Since its inception, Planning Commission had played a significant role in achieving country's socio-economic objectives. It is vindicated by the GDP growth rates and Per Capita Income growth rates. During British rule India's GDP growth rate is 0.5% i.e. mere stagnation. After the establishment of Planning Commission and implementation of five year plans raised to 3.5% by 1970s and to 5.5% before economic reforms. Further Liberalization, Privatization and Globalization policy coupled with continuous efforts of Planning Commission led to about 8% GDP rate per annum. In addition, the standard of living improved because of Per Capita Income raised from Rs.250 in 1950 to more than Rs.50, 000. In this context, it is highly relevant to examine the role of National Development Council and Finance Commission.
NDC was established in 1952 mainly to secure cooperation of states, to strengthen and mobilize the efforts and resources to execute the plan by ensuring balanced and rapid development of all parts of the country.
On the other hand, Article 280 of the Constitution of India provided establishment of Finance Commission to achieve fiscal federalism. Its functions mainly includes to recommend the President on the matters of the net proceeds of taxes to be shared between the Centre and the States, grants-in-aid to states by the Centre, measures needed to augment the consolidated fund of state, and other matters referred to it by the President of India.
But, over the years the very over-lapping of functions and responsibilities between the Planning Commission and the Finance Commission led to straining the Centre-States relations. This is evident from the grants-in-aid (statutory and discretionary) to States from Centre. Statutory grants under article 275 are given on the recommendations of the Finance Commission whereas discretionary grants under article 282 on the recommendations of the Planning Commission. These discretionary grants mainly meant to help the states financially to fulfill plan targets. Notably, discretionary grants contribute the larger parts than statutory grants. Hence, the advisory Planning Commission has assumed greater significance in financial matters.
Various commissions and committees has analyzed this unhealthy trend in fiscal matters and recommended measures but failed to achieve desired results. Administrative Reforms Commission observed that over the year the Planning Commission has emerged as a Parallel Cabinet. D R Gadgil, the former deputy chairman criticized and concluded that it has failed right from its composition to implementation, as its recommendations are only advisory and not binding. P V Rajamannar, the chairman of the Fourth Finance Commission highlighted the over-lapping of functions between the two bodies. K Santhanam, the eminent constitutional expert stated that the Planning Commission superseded the federation and our country is functioning like a unitary system in fiscal matters.

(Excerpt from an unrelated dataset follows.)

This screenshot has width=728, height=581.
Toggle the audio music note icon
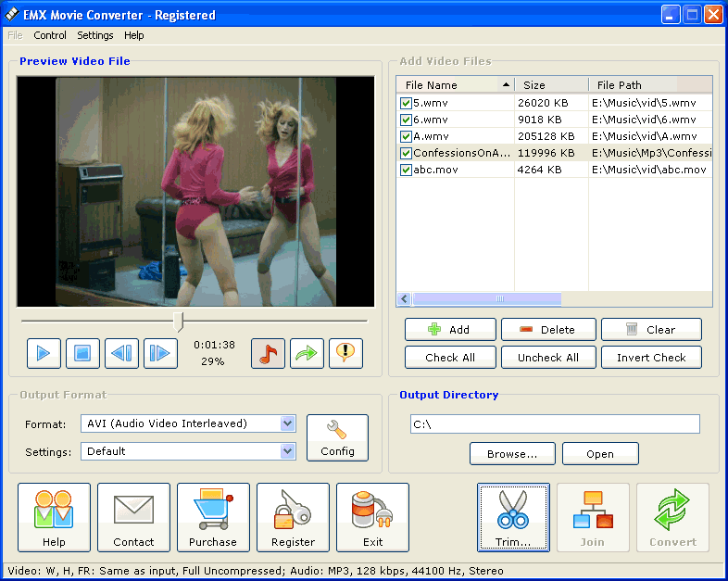coord(268,353)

In addition, the Planning Commission has subverted the constitutional Finance Commission and emerged as a 'Economic Cabinet'. But it has its merits and played a imperative role in realizing the national objectives which have to be retained in the future and at the same time denouncing its demerits. The very failure of Finance Commission is due to devoid of permanent institutional mechanism.
To conclude, though the Prime Minister has tackled the demerits of the Planning Commission but left its merits in a quandary. The best way of tackling the situation is to institutionalize the Finance Commission by bringing the Planning Commission (as a pranalika sangam) within its ambit as a purely advisory expert body. This exercise would yield greater cooperative federalism in financial matters, a basic feature of the Constitution of India.